Recorded data section start

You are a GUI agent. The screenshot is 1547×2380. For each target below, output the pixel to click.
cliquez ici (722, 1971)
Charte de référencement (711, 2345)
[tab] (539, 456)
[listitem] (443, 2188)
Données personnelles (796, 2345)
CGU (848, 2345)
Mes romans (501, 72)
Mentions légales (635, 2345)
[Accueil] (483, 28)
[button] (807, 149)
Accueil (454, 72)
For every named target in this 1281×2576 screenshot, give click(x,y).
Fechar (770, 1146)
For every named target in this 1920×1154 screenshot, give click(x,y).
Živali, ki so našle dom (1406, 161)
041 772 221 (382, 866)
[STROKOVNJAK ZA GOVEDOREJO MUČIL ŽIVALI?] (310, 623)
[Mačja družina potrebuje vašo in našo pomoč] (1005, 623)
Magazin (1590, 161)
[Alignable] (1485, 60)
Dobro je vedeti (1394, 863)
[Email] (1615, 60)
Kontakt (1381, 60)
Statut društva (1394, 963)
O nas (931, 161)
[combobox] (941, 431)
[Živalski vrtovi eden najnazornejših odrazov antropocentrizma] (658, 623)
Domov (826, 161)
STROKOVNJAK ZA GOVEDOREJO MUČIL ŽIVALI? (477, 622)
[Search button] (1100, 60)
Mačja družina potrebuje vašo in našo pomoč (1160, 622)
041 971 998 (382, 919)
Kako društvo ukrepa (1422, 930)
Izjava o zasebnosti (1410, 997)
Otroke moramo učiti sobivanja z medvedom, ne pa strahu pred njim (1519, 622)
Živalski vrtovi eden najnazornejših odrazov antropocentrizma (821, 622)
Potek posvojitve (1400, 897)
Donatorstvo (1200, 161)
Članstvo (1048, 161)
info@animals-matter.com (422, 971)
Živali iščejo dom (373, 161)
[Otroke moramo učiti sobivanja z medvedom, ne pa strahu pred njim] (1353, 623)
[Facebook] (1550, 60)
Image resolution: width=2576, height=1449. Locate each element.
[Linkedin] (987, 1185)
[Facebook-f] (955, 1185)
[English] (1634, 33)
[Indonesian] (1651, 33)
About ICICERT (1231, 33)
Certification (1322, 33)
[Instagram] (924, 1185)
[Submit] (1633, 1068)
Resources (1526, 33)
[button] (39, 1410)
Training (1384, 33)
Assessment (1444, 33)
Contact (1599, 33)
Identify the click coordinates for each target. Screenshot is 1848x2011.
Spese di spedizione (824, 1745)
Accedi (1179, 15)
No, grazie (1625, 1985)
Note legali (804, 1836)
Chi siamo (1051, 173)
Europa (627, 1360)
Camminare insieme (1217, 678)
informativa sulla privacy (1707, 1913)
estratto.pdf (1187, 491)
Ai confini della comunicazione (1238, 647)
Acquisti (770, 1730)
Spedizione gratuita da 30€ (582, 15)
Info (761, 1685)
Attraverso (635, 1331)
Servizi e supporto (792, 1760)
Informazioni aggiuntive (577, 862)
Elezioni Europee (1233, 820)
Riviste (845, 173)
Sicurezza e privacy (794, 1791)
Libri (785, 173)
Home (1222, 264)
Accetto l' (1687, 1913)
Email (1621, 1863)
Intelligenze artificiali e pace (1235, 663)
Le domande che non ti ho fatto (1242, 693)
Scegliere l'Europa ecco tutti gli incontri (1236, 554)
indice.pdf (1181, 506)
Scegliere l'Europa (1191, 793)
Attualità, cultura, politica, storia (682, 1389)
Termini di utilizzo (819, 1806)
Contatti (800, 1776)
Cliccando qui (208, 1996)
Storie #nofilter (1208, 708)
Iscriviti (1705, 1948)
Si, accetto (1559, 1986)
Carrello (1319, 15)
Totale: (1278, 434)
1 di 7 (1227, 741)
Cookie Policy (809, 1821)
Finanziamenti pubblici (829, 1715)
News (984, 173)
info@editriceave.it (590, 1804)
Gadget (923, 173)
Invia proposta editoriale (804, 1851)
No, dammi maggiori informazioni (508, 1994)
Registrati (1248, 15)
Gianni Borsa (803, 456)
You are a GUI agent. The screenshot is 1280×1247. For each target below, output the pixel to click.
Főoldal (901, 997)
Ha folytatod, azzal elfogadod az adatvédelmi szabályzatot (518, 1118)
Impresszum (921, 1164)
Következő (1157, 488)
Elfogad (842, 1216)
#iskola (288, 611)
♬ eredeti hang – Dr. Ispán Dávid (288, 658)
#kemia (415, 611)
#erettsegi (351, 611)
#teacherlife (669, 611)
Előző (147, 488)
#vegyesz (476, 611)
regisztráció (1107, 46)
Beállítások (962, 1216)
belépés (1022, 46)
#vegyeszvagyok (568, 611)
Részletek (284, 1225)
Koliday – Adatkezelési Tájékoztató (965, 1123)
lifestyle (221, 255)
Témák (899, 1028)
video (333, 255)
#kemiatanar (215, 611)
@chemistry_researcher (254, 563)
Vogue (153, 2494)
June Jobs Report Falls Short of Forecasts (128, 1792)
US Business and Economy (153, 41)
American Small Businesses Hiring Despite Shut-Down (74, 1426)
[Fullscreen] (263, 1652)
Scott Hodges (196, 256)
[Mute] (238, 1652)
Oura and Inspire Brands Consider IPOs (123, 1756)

Recorded data section end

Brief -
Look above for the line with "[Accueil] (483, 28)" and the line with "Contact (1599, 33)", and reproduce exactly those two lines plus every line between, nothing more.

Exercise output -
[Accueil] (483, 28)
[button] (807, 149)
Accueil (454, 72)
For every named target in this 1281×2576 screenshot, give click(x,y).
Fechar (770, 1146)
For every named target in this 1920×1154 screenshot, give click(x,y).
Živali, ki so našle dom (1406, 161)
041 772 221 (382, 866)
[STROKOVNJAK ZA GOVEDOREJO MUČIL ŽIVALI?] (310, 623)
[Mačja družina potrebuje vašo in našo pomoč] (1005, 623)
Magazin (1590, 161)
[Alignable] (1485, 60)
Dobro je vedeti (1394, 863)
[Email] (1615, 60)
Kontakt (1381, 60)
Statut društva (1394, 963)
O nas (931, 161)
[combobox] (941, 431)
[Živalski vrtovi eden najnazornejših odrazov antropocentrizma] (658, 623)
Domov (826, 161)
STROKOVNJAK ZA GOVEDOREJO MUČIL ŽIVALI? (477, 622)
[Search button] (1100, 60)
Mačja družina potrebuje vašo in našo pomoč (1160, 622)
041 971 998 (382, 919)
Kako društvo ukrepa (1422, 930)
Izjava o zasebnosti (1410, 997)
Otroke moramo učiti sobivanja z medvedom, ne pa strahu pred njim (1519, 622)
Živalski vrtovi eden najnazornejših odrazov antropocentrizma (821, 622)
Potek posvojitve (1400, 897)
Donatorstvo (1200, 161)
Članstvo (1048, 161)
info@animals-matter.com (422, 971)
Živali iščejo dom (373, 161)
[Otroke moramo učiti sobivanja z medvedom, ne pa strahu pred njim] (1353, 623)
[Facebook] (1550, 60)
Image resolution: width=2576, height=1449. Locate each element.
[Linkedin] (987, 1185)
[Facebook-f] (955, 1185)
[English] (1634, 33)
[Indonesian] (1651, 33)
About ICICERT (1231, 33)
Certification (1322, 33)
[Instagram] (924, 1185)
[Submit] (1633, 1068)
Resources (1526, 33)
[button] (39, 1410)
Training (1384, 33)
Assessment (1444, 33)
Contact (1599, 33)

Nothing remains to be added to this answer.